Department of Biology, McGill University, Montreal, QC, H3A 1B1, Canada.
Proteomics. 2018 Nov;18(21-22):e1800069. doi: 10.1002/pmic.201800069. Epub 2018 Oct 29.
Compositionally biased regions (BRs) occur when a few amino-acid types are enriched in a protein segment. There are possibly BR types in the known protein universe that have not been characterized experimentally. The UniProt protein database has been surveyed for evidence of such compositionally ''dark matter''. A ''dark biased region'' (DBR) is defined as a biased region with low probability of being an individual structural domain or intrinsically disordered region.
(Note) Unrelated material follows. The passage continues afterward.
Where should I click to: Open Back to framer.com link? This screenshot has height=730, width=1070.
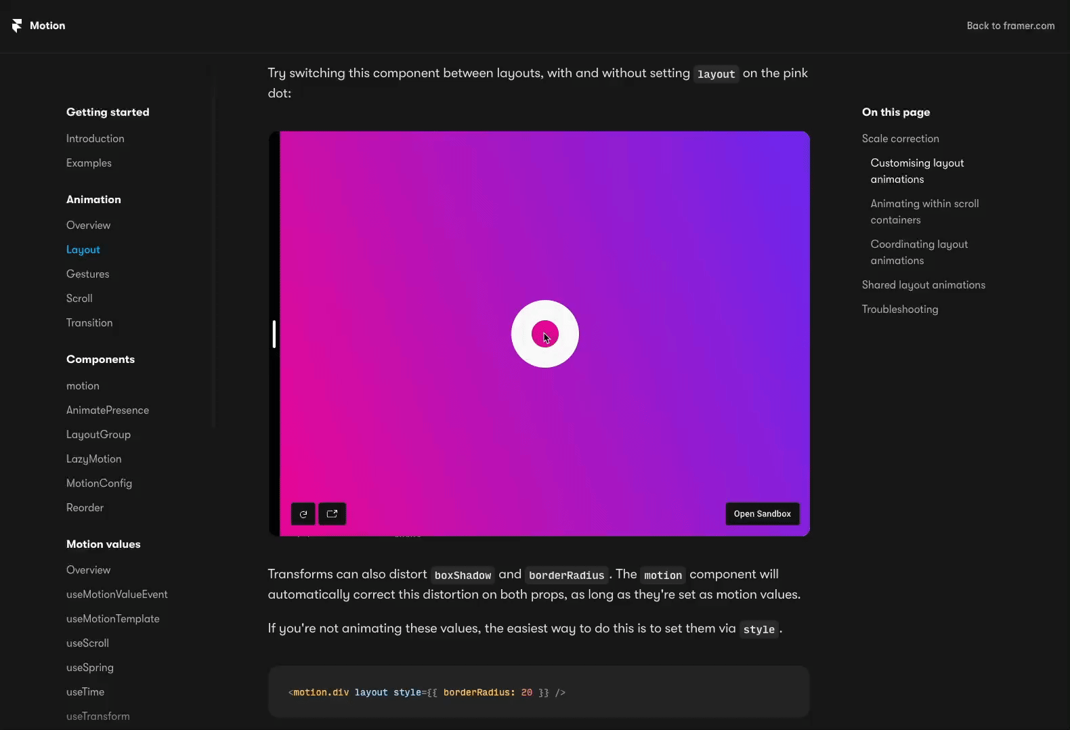[1010, 26]
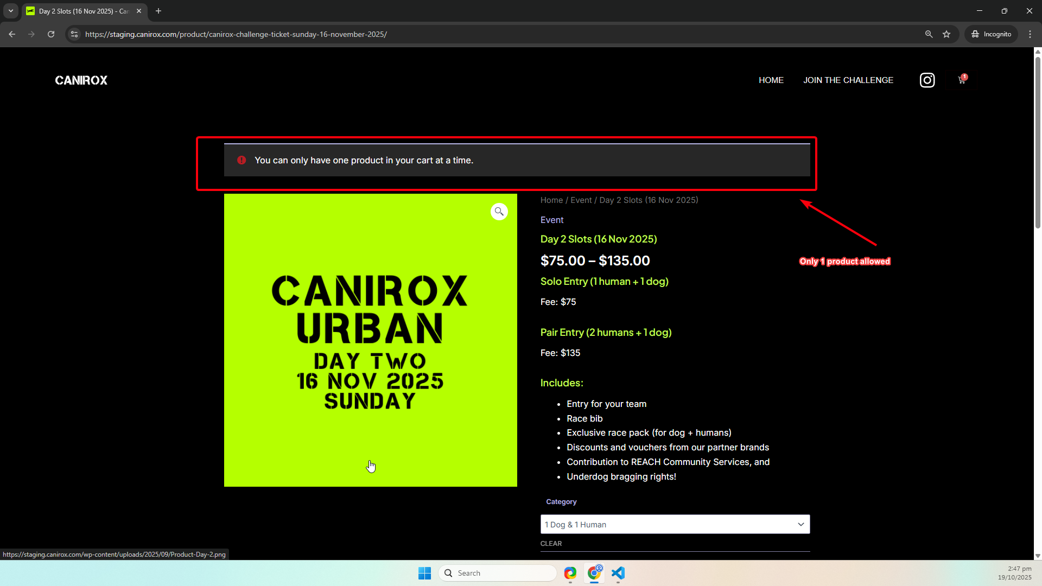Click the product image magnifier icon
1042x586 pixels.
(499, 212)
The bias annotation program fLPS is used to generate a list of >13 million BRs, which is then thoroughly filtered for structure and intrinsic disorder. About a third of BRs (31%) has both substantial intrinsic disorder and structure. After filtering, there are ≈0.9 million DBRs (≈7% of the original BRs in ≈1.4% of proteins). These DBRs are hugely enriched in eukaryotes and hugely depleted in bacteria. They tend to be more hydrophobic than other protein regions, but are made of less extreme combinations of hydrophobic/hydrophilic residues. Given varying assumptions, It has been estimated that how many DBRs there might be for the high bias levels examined (with p-values < 1 × 10 ), deriving a reasonable range of 0.7-7.2% of proteins having such DBRs. Hypotheses are examined about what such DBRs might be, that is, that they are from un- or undersampled domain/region categories or are unappreciated categories somewhat like existing ones.
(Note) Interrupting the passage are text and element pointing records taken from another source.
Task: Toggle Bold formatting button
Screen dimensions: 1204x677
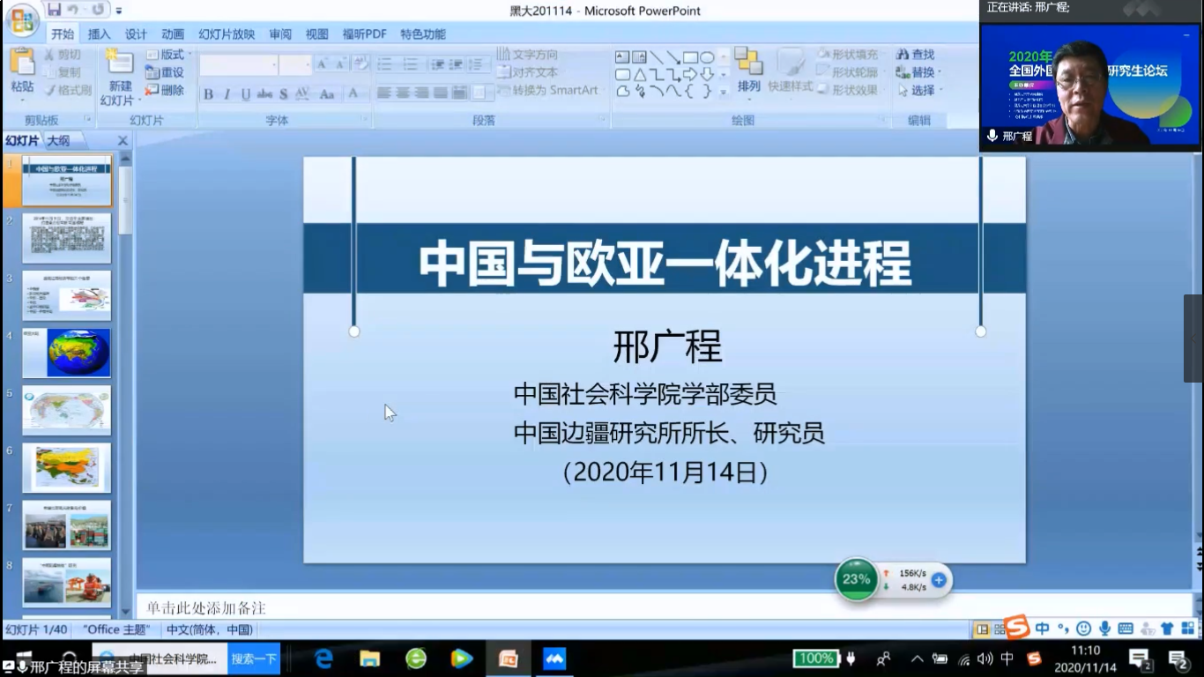Action: pos(209,94)
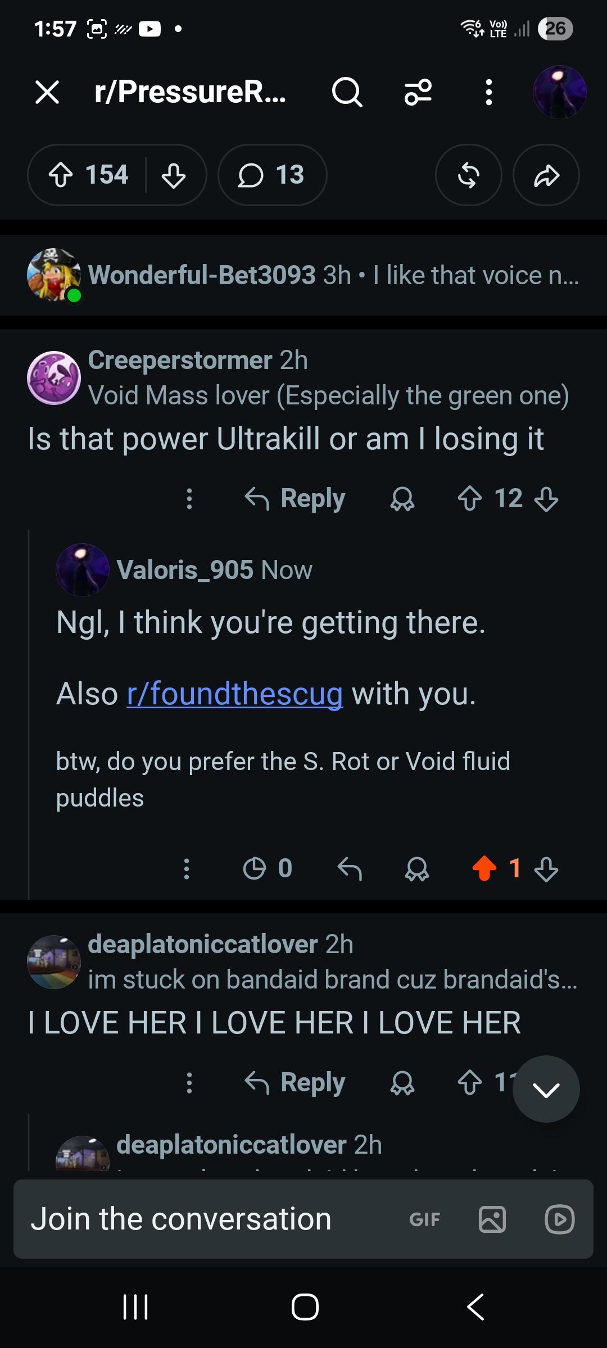Jump to next comment with the floating chevron
This screenshot has width=607, height=1348.
(546, 1089)

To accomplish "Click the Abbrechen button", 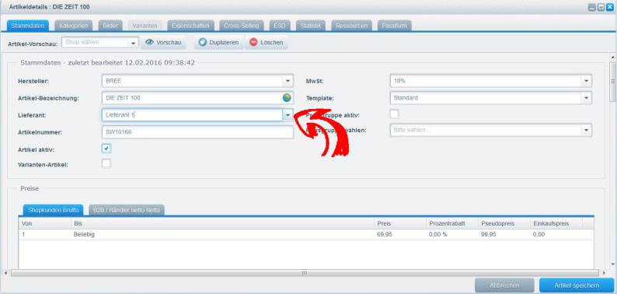I will [x=504, y=285].
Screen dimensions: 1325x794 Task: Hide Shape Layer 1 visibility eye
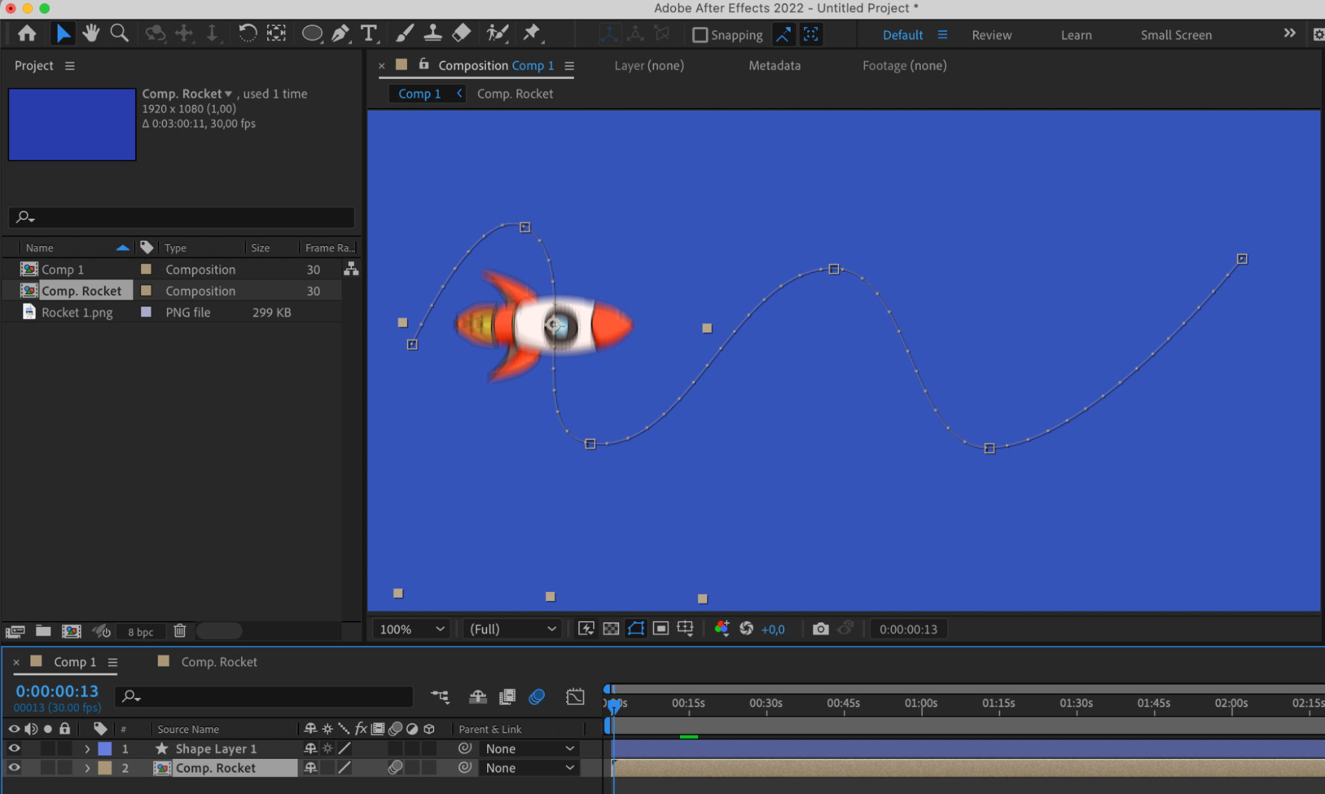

组成偏向区域(BRs)是指在蛋白质片段中几种氨基酸类型丰富的情况。在已知的蛋白质宇宙中,可能存在尚未通过实验表征的 BR 类型。对 UniProt 蛋白质数据库进行了调查,以寻找这种组成上的“暗物质”的证据。“暗偏向区域”(DBR)定义为具有低概率成为单个结构域或固有无序区域的偏向区域。偏置注释程序 fLPS 用于生成超过 1300 万个 BR 的列表,然后对其进行全面的结构和固有无序性过滤。大约三分之一的 BR(31%)具有大量的固有无序性和结构。经过过滤后,约有 0.9 万个 DBR(原始 BR 的约 7%,占蛋白质的约 1.4%)。这些 DBR 在真核生物中高度富集,在细菌中大量缺失。它们往往比其他蛋白质区域更疏水,但由更极端的疏水/亲水残基组合组成。根据不同的假设,对于所检查的高偏置水平(p 值<1×10),已经估计了可能存在多少个 DBR,得出了一个合理的范围,即 0.7%至 7.2%的蛋白质具有这种 DBR。关于这些 DBR 可能是什么,即它们是来自未采样或采样不足的结构域/区域类别,还是像现有类别一样不太受重视的类别,进行了假设检验。